At Oktyabrskaya Square, demonstrators waved a national flag that Lukashenko had scrapped in favour of a Soviet-style replacement, as well as EU flags. At one point, a trolley bus went by with a young man riding on the roof. He pumped his fist in a victory sign, and the crowd roared when he rode off carrying a national flag someone thrust into his hands.
People blew horns and shouted “Mi-lin-ke-vich!” – echoing the much larger crowds on Kiev’s Independence Square in Ukraine’s 2004 Orange Revolution, which has inspired the opposition in neighbouring Belarus.
“I came here to find out the real results of the election,” said Veronika Danilyuk, 19, a student who said she had voted for Milinkevich. “I believe that he is the only one who can guarantee freedom and fairness to our country.”
“The Belarusian mentality is to sit home and watch their stupid state TV,” said another protester. “I came to hear a brave man speak.”
Police made no move to disperse the crowd, although they closely guarded the building facing the square that temporarily housed the election commission. About a dozen identical unmarked white buses, filled with riot police behind drawn curtains, idled on a nearby side-street.
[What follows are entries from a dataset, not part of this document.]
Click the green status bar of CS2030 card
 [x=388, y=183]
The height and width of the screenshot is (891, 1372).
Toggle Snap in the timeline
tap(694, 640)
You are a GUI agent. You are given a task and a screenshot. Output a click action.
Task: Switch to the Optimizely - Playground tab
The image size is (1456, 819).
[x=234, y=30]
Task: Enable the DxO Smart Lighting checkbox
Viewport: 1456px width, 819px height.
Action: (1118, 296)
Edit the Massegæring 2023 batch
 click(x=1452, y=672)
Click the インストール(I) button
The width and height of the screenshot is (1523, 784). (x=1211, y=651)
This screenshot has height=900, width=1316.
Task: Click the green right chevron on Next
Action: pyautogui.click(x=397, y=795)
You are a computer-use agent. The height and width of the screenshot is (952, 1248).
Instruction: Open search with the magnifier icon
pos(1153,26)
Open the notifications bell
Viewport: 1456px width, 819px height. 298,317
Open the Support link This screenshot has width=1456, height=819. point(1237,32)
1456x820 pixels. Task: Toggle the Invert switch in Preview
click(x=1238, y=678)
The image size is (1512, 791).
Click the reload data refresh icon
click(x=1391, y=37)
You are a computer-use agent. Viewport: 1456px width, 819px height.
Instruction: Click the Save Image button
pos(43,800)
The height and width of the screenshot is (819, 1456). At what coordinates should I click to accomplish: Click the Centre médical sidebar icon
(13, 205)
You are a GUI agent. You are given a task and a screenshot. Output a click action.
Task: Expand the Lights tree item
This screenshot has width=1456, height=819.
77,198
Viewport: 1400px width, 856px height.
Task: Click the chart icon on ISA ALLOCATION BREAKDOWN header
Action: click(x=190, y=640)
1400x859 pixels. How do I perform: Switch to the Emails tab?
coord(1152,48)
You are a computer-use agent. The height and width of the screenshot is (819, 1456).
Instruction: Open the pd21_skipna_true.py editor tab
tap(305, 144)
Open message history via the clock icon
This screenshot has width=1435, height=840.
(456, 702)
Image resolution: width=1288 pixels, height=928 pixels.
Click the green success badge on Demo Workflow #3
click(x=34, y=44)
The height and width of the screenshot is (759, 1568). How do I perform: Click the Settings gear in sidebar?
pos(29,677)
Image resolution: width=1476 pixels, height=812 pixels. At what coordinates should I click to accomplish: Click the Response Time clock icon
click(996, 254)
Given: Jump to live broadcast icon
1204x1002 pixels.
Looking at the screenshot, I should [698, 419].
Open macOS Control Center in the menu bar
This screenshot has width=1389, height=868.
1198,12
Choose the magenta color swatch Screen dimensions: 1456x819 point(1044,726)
Lukashenko has vowed to prevent the kind of mass rallies that helped bring opposition leaders to power in Ukraine, Georgia and Kyrgyzstan following disputed elections, raising the threat of a forceful government response.
The use or threat of force neutralised opposition efforts to protest against vote results in Azerbaijan and Kazakhstan last year, and a bloody government crackdown in Uzbekistan left hundreds dead.
Ahead of the vote, the government mounted a campaign of threats and allegations of violent, foreign-backed overthrow plots that its opponents said was aimed at frightening people off the streets and justifying the potential use of force against protesters.
Western countries have forged close ties with the opposition and made no secret of their contempt for the ruler of what Washington calls an outpost of tyranny in Europe. It condemned the campaign as “seriously flawed and tainted”.
While Russia’s relations with Belarus are sometimes strained, the Kremlin is wary of losing its only ally between its western border and Nato countries, and has signalled approval of a Lukashenko victory.
Lukashenko dismissed international criticism. “We in Belarus are conducting the election for ourselves,” he said. “As for sweeping accusations, I’ve been hearing them for 10 years. I’ve already gotten used to them.”